Over the past decade, bovine congestive heart failure (BCHF) has emerged as one of the biggest threats to the health and productivity of cattle on feed.
As this syndrome continues to grow, it has forced researchers and industry partners to dig deeper to uncover the vast complexities of heart health in cattle populations. Furthermore, the feeding industry has seen mortality rates as high as 7% in severely affected cattle pens, which can translate to over $250,000 in annual losses for a single feeding operation. These losses are only represented by cattle that have failed to reach the production plants and do not account for production losses associated with subclinical animals suffering from heart disease that drastically limits their ability to grow and produce. However, the most common and grievous losses are individuals who die of BCHF in the late stages of their feeding program. As a result, a significant amount of time, money and effort are lost as these cattle fail to reach their final destination.
It is key that, as an industry, we work together to take proactive steps to mitigate and correct the risk of BCHF. While we do not have full control and understanding of BCHF because of the complexities of the cardiac and pulmonary systems, we do know that the syndrome is being propagated by something selected for genetically – and that is something we can help control.
Understanding BCHF
First, we must understand that BCHF is a syndrome that boils down to the heart’s inability to pump enough blood to meet maintenance requirements. Sure, the cardiac system is overwhelmingly complex, but the basic premise is simple. The heart is a pump that has two priorities: 1) pump deoxygenated blood to the lungs and 2) then pump oxygenated blood from the lungs to the rest of the body. This system is a closed loop and, under normal conditions, works flawlessly. However, any change in the system that requires the pump (heart) to work harder – such as congestion in the arteries, shrinking of pulmonary vessels, lung pathology, etc. – will result in physical adaptations of the heart. Once the heart begins to adapt to these changes, a snowball effect can occur. The muscle fibers of the heart begin to grow, helping to pump blood through the congestion but decreasing how much blood the heart can hold in its ventricles. Over time, the blood cannot enter the heart like before and begins to slow the system down, adding further challenge to the heart. After a while, the added pressure from the blood in the ventricles of the heart begins to stretch the once-strong muscle fibers. This creates a ballooning effect on the ventricles of the heart and reduces the overall capacity for blood to flow, thus resulting in heart failure.
Symptoms of BCHF are broad and often go unobserved. However, when the disease has progressed long enough, the most apparent symptoms are associated with heart failure itself, which is manifested by these conditions:
- Edema in the brisket
- Excessive lethargy
- Extended neck and labored breathing
- Edema around the neck and a prominent jugular pulse
Genetic predisposition for BCHF
As research has progressed, there are still many gaps to be uncovered in fully understanding heart failure in cattle. We have much to learn about why fed cattle might be responding this way, although recent work has uncovered vital details regarding the genetic predisposition some cattle have for BCHF and its heritability among cattle populations. This implies that there are real opportunities to make strides by selecting against BCHF as a trait.

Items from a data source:
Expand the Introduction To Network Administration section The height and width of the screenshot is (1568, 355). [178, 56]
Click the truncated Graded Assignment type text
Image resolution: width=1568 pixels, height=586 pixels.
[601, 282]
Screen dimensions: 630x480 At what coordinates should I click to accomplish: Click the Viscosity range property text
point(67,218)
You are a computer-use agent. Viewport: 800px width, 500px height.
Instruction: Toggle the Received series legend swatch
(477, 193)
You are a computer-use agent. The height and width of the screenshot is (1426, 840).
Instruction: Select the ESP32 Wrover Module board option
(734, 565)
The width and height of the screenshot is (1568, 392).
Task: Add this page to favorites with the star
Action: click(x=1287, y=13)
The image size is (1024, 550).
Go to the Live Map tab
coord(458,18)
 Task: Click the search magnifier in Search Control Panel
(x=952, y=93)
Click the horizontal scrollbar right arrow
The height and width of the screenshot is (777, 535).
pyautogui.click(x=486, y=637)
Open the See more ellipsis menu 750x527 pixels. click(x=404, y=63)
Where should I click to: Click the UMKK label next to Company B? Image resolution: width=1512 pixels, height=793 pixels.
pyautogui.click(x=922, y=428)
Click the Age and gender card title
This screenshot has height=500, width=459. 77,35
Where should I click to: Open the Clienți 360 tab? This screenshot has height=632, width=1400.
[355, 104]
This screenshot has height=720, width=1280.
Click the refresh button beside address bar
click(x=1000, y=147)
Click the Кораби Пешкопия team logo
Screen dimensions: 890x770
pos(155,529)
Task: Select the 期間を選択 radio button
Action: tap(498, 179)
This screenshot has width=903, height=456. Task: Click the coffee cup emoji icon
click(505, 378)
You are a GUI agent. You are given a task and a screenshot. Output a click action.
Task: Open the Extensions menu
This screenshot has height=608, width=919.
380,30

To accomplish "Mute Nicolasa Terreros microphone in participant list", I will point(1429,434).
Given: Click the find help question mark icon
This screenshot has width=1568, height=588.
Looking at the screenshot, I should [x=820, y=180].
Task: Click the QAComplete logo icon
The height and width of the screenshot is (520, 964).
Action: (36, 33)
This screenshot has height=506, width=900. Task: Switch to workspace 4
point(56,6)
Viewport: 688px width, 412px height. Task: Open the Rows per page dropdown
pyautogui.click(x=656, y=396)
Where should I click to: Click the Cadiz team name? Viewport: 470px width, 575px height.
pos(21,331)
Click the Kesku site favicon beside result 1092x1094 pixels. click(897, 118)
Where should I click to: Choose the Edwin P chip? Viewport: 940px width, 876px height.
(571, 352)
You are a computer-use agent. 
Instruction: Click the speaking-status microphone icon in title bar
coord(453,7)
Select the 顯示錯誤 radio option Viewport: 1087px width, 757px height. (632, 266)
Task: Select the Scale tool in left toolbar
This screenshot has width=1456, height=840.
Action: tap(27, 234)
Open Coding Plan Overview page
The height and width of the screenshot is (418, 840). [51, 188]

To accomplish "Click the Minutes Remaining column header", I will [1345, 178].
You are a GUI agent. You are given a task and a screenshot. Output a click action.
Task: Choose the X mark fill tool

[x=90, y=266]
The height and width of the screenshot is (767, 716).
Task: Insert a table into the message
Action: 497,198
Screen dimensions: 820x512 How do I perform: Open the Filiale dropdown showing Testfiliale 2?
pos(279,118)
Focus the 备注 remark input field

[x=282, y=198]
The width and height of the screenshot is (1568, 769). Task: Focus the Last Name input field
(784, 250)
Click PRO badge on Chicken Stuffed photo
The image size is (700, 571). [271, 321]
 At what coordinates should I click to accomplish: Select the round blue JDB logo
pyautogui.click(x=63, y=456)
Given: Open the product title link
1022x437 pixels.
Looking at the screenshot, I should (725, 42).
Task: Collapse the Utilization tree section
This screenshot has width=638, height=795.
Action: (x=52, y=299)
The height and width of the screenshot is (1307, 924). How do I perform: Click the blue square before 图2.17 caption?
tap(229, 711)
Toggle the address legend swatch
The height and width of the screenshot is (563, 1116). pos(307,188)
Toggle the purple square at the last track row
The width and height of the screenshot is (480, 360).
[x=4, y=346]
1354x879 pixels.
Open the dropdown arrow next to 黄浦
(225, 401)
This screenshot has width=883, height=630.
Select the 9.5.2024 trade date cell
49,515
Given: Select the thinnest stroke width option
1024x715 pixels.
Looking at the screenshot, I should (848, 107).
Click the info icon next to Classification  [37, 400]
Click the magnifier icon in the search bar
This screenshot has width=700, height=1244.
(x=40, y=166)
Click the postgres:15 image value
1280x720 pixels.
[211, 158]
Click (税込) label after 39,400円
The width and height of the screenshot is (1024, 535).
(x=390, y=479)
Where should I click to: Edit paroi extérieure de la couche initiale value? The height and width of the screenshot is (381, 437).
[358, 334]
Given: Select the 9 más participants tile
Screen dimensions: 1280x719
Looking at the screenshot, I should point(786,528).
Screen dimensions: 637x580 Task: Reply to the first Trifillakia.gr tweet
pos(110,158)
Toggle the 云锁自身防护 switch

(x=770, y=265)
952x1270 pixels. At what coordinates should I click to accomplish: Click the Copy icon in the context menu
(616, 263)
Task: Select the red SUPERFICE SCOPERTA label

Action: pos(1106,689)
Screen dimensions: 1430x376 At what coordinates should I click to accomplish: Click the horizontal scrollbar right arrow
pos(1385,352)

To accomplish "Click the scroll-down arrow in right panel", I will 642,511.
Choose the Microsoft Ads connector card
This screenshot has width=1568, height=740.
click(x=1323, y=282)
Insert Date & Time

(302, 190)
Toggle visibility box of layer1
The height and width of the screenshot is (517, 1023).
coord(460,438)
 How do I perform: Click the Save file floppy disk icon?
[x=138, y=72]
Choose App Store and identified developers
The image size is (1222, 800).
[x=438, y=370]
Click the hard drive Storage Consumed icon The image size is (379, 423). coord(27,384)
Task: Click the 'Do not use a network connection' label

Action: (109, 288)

Required tasks
1. Transcribe the passage of the bovine congestive heart failure article from "It is key that, as" up to and including "can help control.".
2. Pick up the bovine congestive heart failure article where it stops and write what comes next.

Your written answers
1.
It is key that, as an industry, we work together to take proactive steps to mitigate and correct the risk of BCHF. While we do not have full control and understanding of BCHF because of the complexities of the cardiac and pulmonary systems, we do know that the syndrome is being propagated by something selected for genetically – and that is something we can help control.

2.
The level of variability for BCHF risk in a feedlot setting was recently observed in a case study by using our genomic selection tool, which assesses an animal’s genetic predisposition for BCHF and scores animals on a 1-to-10 scale, ranging from 1 (lowest risk of disease development) to 10 (highest risk). The data revealed up to a 17.7% difference in the likelihood of different animals experiencing BCHF. By genetically testing cattle, we can locate breeding stock at a high risk of bovine congestive heart failure. Then, we can make informed decisions to not breed those bulls to cows that might have the same type of risk. This gives us a way to work backward by breeding away from BCHF and not predisposing more cattle to the condition.
Managing BCHF risk
For cattle genetically predisposed to BCHF, tailoring feeding strategies to the higher-risk animal and following low-stress handling practices can help reduce their risk for heart failure. By genetically testing groups of cattle to determine their genetic risk, producers can more efficiently group animals for ease of management, and work with their nutritionist to develop rations and feeding strategies based on individual pen levels. The goal here is to keep cattle sound while also getting cattle with a higher BCHF risk to the packing plant earlier.
Additionally, it is important to reduce stress as much as possible and follow low-stress handling techniques to significantly help mitigate heart failure risk. Last, but certainly not least, ensure that people are properly trained to recognize early signs of BCHF to implement changes early in the syndrome progression.
Heart failure in cattle will continue to disrupt our industry. We are far from fully understanding this syndrome, and much more research will be required for us to determine the full risk. However, we do have tools available right now to help decrease BCHF and make strides in improving heart health. Taking advantage of the genetic testing opportunities currently available will help get us one step closer to success.